私は宮田の今回の処分は行為に比して重いと思う。宮田が自分で辞退したということにはなっているが、周囲の圧力はあっただろう。
ちなみに、私は今の日本の女子体操選手の中で宮田が断トツで好きだ。しっかりした体格と力強い演技が魅力的な選手だと思う。宮田がこれで潰されてしまったら悲しい。今まで宮田のことを全く知らなかった、演技を見たこともない人たちが好き勝手に叩いているのを見てとても腹立たしく思っている。

競技のことについて。
男子団体決勝の終盤での蘇煒徳(スー・ウェイデ)の大きなミスと種目別鉄棒決勝での落下・着地失敗祭りは胸が痛かった。正直、優勝者おめでとうというよりもそちらの気持ちのほうが勝ってしまった。特に男子団体。
蘇偉徳は粛清されそうとか帰国したら命が危ないとか言ってた人、結構いたけど中国に対する偏見が強すぎるな。そんなことで粛清されたら誰もアスリートになんかならないわ。今回も中国チームのコーチとして来ていた滕海浜(テン・ハイビン)だってアテネオリンピックの団体でミスしまくってチームの足を引っ張って叩かれたけど、その何年か後も代表に選ばれてたし、今は立派にコーチを務めているし。多分蘇煒の気持ちが一番わかるのは滕海浜コーチだろう。
ちなみに日本だったらこういうときに選手を叩かない、って言ってる人もいるけどこれも大嘘。GG佐藤の件とか、同じようなことがあったときに日本人がどれだけ選手をバッシングするかも私は見てきた。そういうのを都合良く忘れる人が多いんだな。
蘇煒徳が今後どうなるかは周囲のサポートと本人のメンタル次第。今回のことで潰れないで今後も活躍してほしい。宮田も。

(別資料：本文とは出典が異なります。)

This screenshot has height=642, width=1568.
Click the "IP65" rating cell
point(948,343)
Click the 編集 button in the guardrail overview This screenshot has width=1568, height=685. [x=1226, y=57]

体操の大会がテレビ放映されると、つい他の視聴者の反応も検索などで毎回見てしまうのだが、それに関して今回驚いたことが一つあった。オリンピックの体操競技に関する日本の視聴者の反応はヘイト(主に中国選手に対する)とか採点に関するイチャモンが常々あるのに、今回は(上に書いたような中国社会に対する偏見は見られたものの選手に対しては)そんなこともあまりなく穏やかに見られた。むしろ中国選手、特にエースの張博恒(ヂァン・ボーホン)にかなり好意的な反応が多くてとても嬉しかった。男子団体と個人総合で日本選手が金メダルをとれたことで視聴者に気持ちの余裕ができたせいもありそうだけど、少しだけ希望の持てる出来事ではあった。
ちなみに中国に礼儀正しくてスポーツマンシップのある選手が多いのは、私が体操を見始めた15年以上前からずっとそう。あと平均的に日本選手に比べて愛想が良くてカメラパフォーマンスなども積極的にやってくれる。それなのに中国選手のことを変な色眼鏡で見ていてそのことに気付かない人が今までは多かったが、今回変わって良かった。

体操競技は基本的には個人戦かつ相手を打ち負かす競技ではないので、国は関係ない、というスタンスで見やすいのがいいところだと思う。自国選手に限らず好きな選手を応援している、というファンが対戦型競技に比べれば多い。私もいつもそんな感じで体操を見ていて、日本の金メダル数にはあまり興味がない。なるべく多くの選手が失敗せずに良い演技をみせてくれるのが一番いい。  
誰が金メダルで嬉しかったとかどの演技が素晴らしかったとか、思ったことはいろいろあるけど浮かれている場合でもないと思うので、パリオリンピックの体操に関する話はこのくらいにしておく。

次に柔道の話。
柔道はニュースでのダイジェスト程度しか見ていないんだけど、外国選手が勝つと「あれは柔道じゃなくてJUDOだ」とか審判がどうのとか言ってる日本人が散見されて、大変みっともないと思った。そんなのただの負け惜しみでしかない。昔のルールのままだったら競技人口の多い世界的な競技になんかなっていないだろうが、それでいいんだろうか。鎖国でもしたいのか。
「誤審」と騒がれているものも、本当に誤審なのだろうか? 基本的にテレビの解説者は日本選手寄りの解説をするし、視聴者も日本選手贔屓のフィルターがかかった目で試合を見ているだろう。その結果、日本寄りでない公平な判定がおかしなもののように見えてしまっているだけ、という可能性もあるのでは? 私は体操で「日本選手の点数だけ不当に低くされている」あるいは「中国選手の点が不当に高くされている」と思い込む人が毎回現れるのをずっと見てきたので、柔道でも似たような現象が起こっているのではないかという気がしている。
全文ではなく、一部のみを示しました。